**Consigne 1:**
Pouvez-vous résumer en deux phrases l'extrait ci-dessous sur les élites urbaines de Dijon et de Lille ?

**Extrait du document:**
• • • •
En revanche, les Lillois veillent rigoureusement à ce que les membres de l’élite dirigeante de la ville ne cumulent pas leurs charges urbaines avec des commensalités, seules de rares exceptions étant relevées. L’élite lilloise est néanmoins très présente dans les milieux aristocratiques avec lesquels elle tisse des liens par les services qu’elle rend, mais aussi et surtout en scellant des alliances matrimoniales. Les dirigeants des deux villes participent aussi régulièrement à l’approvisionnement des hôtels ducaux, qui permettent parfois à des Dijonnais d’intégrer le milieu curial mais pas aux Lillois. Par ailleurs la question de la familiaritas, plusieurs fois attestée avec des exemples de parrainages, compérages et commérages, demeure difficile à cerner en raison des limites posées par les sources.

Le cumul des charges municipales et princières est donc permis et assumé à Dijon, alors qu’il est exclu à Lille en raison des normes urbaines établies, ce qui n’empêche pas les élites d’être liées au milieu princier par d’autres moyens comme le montre l’exemple de la famille Dommessent présenté dans la troisième partie consacrée aux parcours des hommes et des familles. Il est parfois difficile d’établir si ce sont les officiers princiers qui veulent intégrer le milieu urbain ou l’inverse, et l’auteure rappelle l’importance de s’intéresser aux trajectoires individuelles qui demeurent le facteur majeur permettant d’expliquer l’implication d’officiers princiers dans la vie politique urbaine. Certains d’entre eux semblent »parachutés« à la tête de la ville, dans le sens où ils n’étaient que peu ou pas intégrés à la municipalité auparavant comme le montre l’exemple de Philippe Machefoing, maire de Dijon durant plusieurs années.

Ces cas demeurent toutefois exceptionnels et n’excèdent pas la première moitié du XVe siècle, tandis que d’autres s’établissent sur plusieurs générations avec des fils occupant parfois des charges municipales qui n’intéressaient pas nécessairement les générations précédentes. L’importance des trajectoires familiales est elle aussi mise en exergue, à travers plusieurs exemples comme celui des Berbisey à Dijon, qui sont des marchands très impliqués dans le trafic du sel et qui se forment rapidement au droit durant le XVe siècle, leur lignée se pérennisant bien au-delà de la période ducale et tissant des alliances avec les principales familles de la ville. D’autres familles connaissent des itinéraires similaires en se spécialisant dans d’autres domaines, par exemple les Chambellan dans les affaires financières.
• • • •
**Entrées de données:**

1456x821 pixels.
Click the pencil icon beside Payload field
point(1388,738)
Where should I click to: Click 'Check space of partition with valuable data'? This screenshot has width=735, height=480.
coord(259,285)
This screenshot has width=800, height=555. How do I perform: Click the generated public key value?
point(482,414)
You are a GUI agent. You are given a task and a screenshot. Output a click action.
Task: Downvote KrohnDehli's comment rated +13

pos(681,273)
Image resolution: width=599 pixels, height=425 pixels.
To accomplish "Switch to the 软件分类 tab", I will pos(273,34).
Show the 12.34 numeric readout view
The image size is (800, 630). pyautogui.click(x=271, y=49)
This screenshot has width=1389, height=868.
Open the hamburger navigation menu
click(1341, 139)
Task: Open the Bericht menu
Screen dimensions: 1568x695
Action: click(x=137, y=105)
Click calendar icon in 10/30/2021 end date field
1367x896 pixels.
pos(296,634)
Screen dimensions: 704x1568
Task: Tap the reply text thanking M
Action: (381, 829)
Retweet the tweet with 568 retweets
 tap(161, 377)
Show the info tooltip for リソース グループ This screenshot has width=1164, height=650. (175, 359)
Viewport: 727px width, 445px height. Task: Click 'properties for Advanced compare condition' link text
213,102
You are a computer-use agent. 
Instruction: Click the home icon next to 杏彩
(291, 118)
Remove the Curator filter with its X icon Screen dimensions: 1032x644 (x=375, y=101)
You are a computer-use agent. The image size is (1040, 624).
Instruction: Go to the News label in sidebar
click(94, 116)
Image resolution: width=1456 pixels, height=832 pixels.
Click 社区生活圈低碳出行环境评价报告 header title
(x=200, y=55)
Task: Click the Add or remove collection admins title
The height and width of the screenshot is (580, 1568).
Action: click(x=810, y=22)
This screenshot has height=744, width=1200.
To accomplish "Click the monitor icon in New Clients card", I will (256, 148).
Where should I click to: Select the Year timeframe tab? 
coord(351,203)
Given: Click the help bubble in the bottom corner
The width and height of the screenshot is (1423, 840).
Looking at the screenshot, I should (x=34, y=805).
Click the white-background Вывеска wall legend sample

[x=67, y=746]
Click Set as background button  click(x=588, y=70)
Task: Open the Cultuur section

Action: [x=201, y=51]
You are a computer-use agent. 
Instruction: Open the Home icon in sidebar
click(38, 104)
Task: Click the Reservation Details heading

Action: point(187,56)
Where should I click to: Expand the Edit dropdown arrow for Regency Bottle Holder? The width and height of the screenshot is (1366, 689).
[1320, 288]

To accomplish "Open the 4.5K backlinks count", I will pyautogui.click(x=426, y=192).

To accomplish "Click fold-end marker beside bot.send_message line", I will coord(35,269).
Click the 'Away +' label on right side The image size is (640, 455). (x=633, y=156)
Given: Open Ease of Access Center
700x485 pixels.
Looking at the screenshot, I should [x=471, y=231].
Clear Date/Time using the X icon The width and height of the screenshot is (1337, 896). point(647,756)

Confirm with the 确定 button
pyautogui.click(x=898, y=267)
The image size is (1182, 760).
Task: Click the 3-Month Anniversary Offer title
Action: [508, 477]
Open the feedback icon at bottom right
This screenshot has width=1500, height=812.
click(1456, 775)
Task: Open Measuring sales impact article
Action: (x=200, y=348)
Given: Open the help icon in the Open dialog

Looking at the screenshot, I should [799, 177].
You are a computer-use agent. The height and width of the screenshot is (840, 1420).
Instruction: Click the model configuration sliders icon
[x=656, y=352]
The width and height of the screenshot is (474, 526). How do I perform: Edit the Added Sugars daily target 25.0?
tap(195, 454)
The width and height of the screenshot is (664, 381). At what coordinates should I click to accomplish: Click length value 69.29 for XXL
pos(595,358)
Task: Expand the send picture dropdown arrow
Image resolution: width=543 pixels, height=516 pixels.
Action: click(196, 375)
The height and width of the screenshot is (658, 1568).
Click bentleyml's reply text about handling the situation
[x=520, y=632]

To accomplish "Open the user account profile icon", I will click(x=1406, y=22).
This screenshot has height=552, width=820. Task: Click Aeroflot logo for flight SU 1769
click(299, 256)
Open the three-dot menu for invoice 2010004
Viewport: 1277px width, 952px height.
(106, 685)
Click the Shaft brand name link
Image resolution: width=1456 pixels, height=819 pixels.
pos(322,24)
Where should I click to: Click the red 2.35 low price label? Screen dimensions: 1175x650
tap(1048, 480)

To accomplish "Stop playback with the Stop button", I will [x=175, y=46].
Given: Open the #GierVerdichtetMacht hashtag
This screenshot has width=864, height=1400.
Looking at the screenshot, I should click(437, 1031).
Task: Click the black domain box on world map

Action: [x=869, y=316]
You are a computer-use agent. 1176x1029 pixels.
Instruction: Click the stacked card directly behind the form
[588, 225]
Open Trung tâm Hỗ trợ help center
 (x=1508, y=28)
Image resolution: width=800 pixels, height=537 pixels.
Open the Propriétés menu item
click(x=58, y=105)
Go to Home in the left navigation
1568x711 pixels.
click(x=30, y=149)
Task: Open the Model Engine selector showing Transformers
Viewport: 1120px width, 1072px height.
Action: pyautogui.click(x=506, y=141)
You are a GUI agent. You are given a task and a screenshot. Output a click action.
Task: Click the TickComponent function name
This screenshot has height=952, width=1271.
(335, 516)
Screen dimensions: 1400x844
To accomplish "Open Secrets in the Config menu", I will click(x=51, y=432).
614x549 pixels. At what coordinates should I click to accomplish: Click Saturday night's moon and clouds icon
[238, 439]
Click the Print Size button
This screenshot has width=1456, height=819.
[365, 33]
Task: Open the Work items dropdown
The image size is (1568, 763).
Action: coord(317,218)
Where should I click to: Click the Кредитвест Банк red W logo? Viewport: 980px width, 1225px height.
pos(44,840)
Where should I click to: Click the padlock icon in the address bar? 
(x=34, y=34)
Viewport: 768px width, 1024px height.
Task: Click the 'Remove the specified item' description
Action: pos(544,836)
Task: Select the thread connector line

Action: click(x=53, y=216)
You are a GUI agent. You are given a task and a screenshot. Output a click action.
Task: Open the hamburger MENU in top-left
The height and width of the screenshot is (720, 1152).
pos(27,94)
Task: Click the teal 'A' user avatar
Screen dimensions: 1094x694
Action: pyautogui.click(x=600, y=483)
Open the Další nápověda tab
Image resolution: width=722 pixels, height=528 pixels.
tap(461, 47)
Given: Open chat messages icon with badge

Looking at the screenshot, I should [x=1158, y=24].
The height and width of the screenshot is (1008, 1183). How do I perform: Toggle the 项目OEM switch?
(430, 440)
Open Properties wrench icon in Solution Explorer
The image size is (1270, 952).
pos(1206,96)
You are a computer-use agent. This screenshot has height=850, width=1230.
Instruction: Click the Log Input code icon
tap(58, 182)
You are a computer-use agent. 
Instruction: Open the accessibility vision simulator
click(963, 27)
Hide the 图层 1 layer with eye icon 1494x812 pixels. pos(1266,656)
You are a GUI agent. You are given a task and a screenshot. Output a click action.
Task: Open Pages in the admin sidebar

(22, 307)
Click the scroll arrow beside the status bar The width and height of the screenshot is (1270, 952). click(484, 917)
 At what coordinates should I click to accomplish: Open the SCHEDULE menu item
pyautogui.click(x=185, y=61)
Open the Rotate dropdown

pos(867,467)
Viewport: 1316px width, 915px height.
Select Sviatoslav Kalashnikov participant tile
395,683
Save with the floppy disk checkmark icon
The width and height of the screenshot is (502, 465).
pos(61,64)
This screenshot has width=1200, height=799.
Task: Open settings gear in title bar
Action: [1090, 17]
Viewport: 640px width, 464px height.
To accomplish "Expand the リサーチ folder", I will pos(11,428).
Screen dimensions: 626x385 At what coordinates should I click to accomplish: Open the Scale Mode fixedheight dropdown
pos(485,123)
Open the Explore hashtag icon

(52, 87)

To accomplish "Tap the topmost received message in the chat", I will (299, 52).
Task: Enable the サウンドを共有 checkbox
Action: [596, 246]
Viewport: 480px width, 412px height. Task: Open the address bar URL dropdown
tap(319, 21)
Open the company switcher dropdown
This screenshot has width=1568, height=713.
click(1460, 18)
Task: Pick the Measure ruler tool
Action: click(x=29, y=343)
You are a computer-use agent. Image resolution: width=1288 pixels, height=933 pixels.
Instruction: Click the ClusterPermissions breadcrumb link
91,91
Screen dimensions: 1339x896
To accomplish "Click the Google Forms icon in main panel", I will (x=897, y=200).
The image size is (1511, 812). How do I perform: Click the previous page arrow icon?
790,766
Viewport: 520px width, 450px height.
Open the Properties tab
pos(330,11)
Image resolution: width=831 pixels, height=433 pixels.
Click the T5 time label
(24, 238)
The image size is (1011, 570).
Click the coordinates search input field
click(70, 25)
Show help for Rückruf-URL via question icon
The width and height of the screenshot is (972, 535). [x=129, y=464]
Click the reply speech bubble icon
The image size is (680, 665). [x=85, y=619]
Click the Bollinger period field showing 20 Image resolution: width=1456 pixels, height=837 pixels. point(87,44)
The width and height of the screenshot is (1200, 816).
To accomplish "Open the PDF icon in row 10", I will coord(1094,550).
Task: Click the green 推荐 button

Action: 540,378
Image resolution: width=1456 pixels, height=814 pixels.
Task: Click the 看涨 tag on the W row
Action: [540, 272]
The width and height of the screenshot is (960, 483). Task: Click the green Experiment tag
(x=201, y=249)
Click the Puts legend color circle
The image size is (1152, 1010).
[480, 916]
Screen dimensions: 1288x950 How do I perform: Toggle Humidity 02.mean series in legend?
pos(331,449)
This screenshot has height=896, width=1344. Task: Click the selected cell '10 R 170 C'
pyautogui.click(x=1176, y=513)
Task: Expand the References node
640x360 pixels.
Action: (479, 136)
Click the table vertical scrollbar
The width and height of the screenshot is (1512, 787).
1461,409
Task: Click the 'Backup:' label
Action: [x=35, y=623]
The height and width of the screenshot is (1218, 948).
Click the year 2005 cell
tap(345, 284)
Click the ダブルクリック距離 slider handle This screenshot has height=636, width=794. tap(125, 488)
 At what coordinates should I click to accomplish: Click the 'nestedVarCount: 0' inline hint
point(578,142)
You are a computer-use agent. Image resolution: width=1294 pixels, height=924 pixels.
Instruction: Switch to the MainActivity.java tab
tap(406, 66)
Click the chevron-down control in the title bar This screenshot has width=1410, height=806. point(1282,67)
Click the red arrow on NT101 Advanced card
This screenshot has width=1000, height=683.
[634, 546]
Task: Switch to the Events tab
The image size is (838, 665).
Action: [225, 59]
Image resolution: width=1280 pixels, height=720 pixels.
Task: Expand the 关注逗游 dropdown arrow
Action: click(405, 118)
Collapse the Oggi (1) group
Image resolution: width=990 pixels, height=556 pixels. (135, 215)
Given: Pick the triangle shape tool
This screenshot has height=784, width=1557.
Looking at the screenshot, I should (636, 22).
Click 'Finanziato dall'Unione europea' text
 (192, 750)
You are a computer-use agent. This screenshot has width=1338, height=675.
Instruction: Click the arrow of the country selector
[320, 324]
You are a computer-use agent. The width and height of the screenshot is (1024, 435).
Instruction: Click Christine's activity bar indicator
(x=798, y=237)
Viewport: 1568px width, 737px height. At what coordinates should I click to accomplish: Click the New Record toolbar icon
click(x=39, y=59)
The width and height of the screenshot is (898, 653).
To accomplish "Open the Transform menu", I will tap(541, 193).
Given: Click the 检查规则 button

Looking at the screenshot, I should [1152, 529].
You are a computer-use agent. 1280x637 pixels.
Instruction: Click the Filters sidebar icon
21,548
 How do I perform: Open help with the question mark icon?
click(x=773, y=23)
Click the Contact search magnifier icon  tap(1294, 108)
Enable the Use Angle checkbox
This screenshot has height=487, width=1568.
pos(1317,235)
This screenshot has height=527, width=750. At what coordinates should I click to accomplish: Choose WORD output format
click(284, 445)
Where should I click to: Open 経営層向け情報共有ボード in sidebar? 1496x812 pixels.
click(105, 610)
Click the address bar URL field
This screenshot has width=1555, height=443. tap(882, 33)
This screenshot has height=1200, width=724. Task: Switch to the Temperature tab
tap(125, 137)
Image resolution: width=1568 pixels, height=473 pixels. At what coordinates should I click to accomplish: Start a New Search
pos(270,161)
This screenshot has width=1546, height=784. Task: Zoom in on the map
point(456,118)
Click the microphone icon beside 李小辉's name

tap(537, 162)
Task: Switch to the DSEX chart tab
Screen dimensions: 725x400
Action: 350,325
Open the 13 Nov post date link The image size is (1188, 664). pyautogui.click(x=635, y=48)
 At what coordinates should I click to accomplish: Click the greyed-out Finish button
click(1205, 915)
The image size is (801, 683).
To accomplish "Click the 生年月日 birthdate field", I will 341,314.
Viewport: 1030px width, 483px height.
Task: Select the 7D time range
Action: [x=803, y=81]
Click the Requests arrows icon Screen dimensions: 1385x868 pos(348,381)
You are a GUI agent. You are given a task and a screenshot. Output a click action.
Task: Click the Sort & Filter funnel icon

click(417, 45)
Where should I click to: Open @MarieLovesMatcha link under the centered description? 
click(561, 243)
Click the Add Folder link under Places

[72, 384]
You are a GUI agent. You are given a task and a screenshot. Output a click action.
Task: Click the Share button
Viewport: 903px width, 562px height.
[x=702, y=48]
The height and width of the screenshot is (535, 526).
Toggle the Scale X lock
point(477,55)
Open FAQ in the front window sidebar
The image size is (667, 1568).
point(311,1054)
• • • •
**Consigne 2:**
Pouvez-vous recopier à l'identique les entrées, en commençant au début des entrées et en terminant à la ligne qui contient "Show the info", celle-ci comprise ?

**Réponse 1:**
À Dijon, le cumul des charges municipales et princières est permis et assumé, alors qu'à Lille il est exclu par les normes urbaines, ce qui n'empêche pas l'élite lilloise de se lier au milieu aristocratique, surtout par des alliances matrimoniales. L'importance des trajectoires individuelles et familiales est mise en avant, par exemple avec les Berbisey à Dijon, marchands impliqués dans le trafic du sel et formés au droit, dont la lignée se perpétue bien au-delà de la période ducale.

**Réponse 2:**
1456x821 pixels.
Click the pencil icon beside Payload field
point(1388,738)
Where should I click to: Click 'Check space of partition with valuable data'? This screenshot has width=735, height=480.
coord(259,285)
This screenshot has width=800, height=555. How do I perform: Click the generated public key value?
point(482,414)
You are a GUI agent. You are given a task and a screenshot. Output a click action.
Task: Downvote KrohnDehli's comment rated +13

pos(681,273)
Image resolution: width=599 pixels, height=425 pixels.
To accomplish "Switch to the 软件分类 tab", I will pos(273,34).
Show the 12.34 numeric readout view
The image size is (800, 630). pyautogui.click(x=271, y=49)
This screenshot has width=1389, height=868.
Open the hamburger navigation menu
click(1341, 139)
Task: Open the Bericht menu
Screen dimensions: 1568x695
Action: click(x=137, y=105)
Click calendar icon in 10/30/2021 end date field
1367x896 pixels.
pos(296,634)
Screen dimensions: 704x1568
Task: Tap the reply text thanking M
Action: (381, 829)
Retweet the tweet with 568 retweets
 tap(161, 377)
Show the info tooltip for リソース グループ This screenshot has width=1164, height=650. (175, 359)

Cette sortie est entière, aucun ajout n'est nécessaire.